Pour tout le reste, vous pouvez laisser le contrat assez "général" comme vous dites. Encore une fois, vous trouverez plein de modèles de contrat sur le net. Un autre conseil : n'écrivez JAMAIS votre vrai prénom/nom sur un contrat BDSM. Vu qu'il est déjà illégal, inutile de se compromettre encore plus. De plus, si l'une des parties garde le contrat papier sur lui, ou prend en photo/scan le contrat avec votre nom, prénom et signature, vous faire chanter ou autre cela très facile. Je réitère: certes, c'est rare, mais à l'ère du numérique très ouvert, les piratages et autres, que baucoup d'applications téléchargent et revendent vos données (dont images/vidéos), et sachant que vous n'avez qu'une vie et un prénom/nom à vie, je vous suggère de faire très attention sur ce point. Utilisez vos pseudonymes, c'est largement suffisant. En revanche, pour les contrats de droit à l'image, il vous faudra renseigner votre vrai prénom/nom et ne surtout pas mettre votre pseudonyme.

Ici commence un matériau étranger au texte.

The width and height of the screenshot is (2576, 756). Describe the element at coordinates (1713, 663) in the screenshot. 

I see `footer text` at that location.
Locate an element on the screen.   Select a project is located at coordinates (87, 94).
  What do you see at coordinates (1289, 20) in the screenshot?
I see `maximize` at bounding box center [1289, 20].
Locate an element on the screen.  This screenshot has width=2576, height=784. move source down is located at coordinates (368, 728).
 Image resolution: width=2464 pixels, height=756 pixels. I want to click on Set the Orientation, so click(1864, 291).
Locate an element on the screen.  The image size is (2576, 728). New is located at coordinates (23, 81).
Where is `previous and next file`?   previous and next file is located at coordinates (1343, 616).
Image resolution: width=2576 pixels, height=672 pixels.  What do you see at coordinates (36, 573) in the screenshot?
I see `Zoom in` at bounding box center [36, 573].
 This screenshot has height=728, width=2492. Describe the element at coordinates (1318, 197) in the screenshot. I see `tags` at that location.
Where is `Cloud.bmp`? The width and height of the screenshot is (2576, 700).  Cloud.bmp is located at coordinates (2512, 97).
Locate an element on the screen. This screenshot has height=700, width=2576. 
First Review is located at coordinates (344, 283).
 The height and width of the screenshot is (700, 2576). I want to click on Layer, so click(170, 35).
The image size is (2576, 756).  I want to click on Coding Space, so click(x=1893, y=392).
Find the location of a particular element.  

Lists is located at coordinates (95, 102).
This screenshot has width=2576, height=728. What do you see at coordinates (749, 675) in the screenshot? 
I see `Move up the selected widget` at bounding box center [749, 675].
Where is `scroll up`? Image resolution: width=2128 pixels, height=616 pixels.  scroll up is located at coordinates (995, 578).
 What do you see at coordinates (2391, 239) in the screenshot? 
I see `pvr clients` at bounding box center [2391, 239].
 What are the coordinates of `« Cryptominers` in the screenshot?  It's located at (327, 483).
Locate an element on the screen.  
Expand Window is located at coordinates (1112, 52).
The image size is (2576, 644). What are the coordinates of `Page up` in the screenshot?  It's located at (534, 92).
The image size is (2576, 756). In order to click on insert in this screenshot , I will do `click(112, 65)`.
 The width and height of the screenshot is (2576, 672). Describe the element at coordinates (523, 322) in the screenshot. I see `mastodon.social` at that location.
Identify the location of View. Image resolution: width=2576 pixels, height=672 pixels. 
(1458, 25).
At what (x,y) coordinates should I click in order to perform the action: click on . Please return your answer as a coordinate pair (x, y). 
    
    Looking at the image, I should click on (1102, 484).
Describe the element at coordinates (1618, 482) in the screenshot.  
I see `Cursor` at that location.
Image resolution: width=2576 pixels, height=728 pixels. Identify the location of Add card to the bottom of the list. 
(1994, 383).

On connait le contrat entre Wanda et Sacher-Masoch ou encore celui avec Madame Fanny de Pistor, mais en avez-vous déjà conclut un contrat avec votre Maître-sse ou votre soumis-e ?
J'ai tenté d'en rédiger un à plusieurs reprises mais je n'ai jamais vraiment su comment m'y prendre.
L'idée de rester général me paraît bonne, mais cela donne un contrat creux et sans intérêt. A contrario, à force de trop rédiger et de trop préciser des règles, c'est prendre le risque qu'il soit inutilement long et parfois pas actualisé.
Bref, avez-vous déjà conclu un contrat d’appartenance et, si oui, avez-vous des suggestions/une structure pour en rédiger un ?
Post ancien mais question intéressante.
Durcir ou ramolir sur ordre… fantasme pour moi qui consiste surtout à recevoir un ordre à l'éxécution duquel on n'a aucune prise. :)
Intéressant.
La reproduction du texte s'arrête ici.